En la poesía de Louise Glück, el decir bello y el decir verdadero encuentran su perfecto punto de homeostasis. Escribió ensayos, y son fascinantes. Pero admitámoslo: lo esencial de su pensamiento está en sus versos, que no solo son música (ritmo, cadencia, armonía, melodía), sino también pensamiento poetizado. Ella también fue filósofa a su manera: abran cualquiera de sus poemas, al azar, y mi aserto les saltará a la vista. “You will hear thunder and remember me, and think: she wanted storms” (“Oirás truenos y me recordarás, y pensarás: ella quería tormentas.”) Sí, como Franz Liszt, Louise podría definirse a sí misma como una desatadora profesional de tormentas. Cada uno de sus doce libros de poesía es una purificadora tempestad del alma.
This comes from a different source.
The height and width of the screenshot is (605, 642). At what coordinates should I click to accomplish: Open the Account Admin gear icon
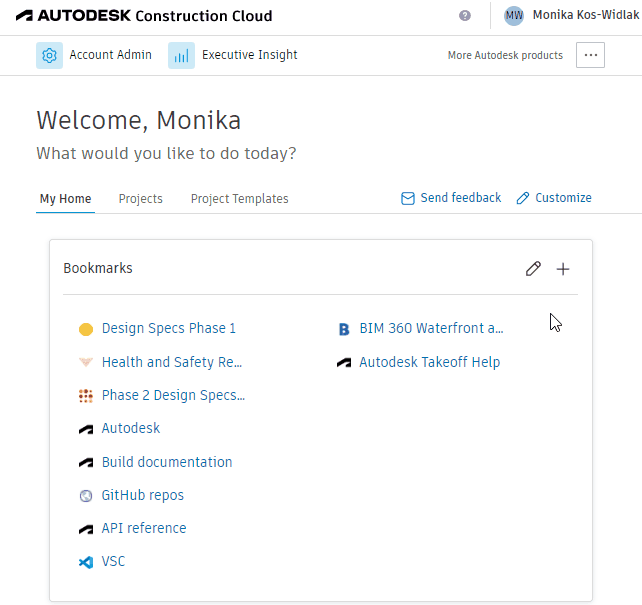coord(49,55)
Salimos de ellos transidos, transfigurados, y adictos a su verbo, que es como el calmo, divino, sereno remanente de una enorme convulsión interna. Pero en un acto de adorable discreción, ella se reserva para sí misma los espasmos de dolor: lo que nos regala a manos llenas es la música, el inmarcesible canto que suscitaron.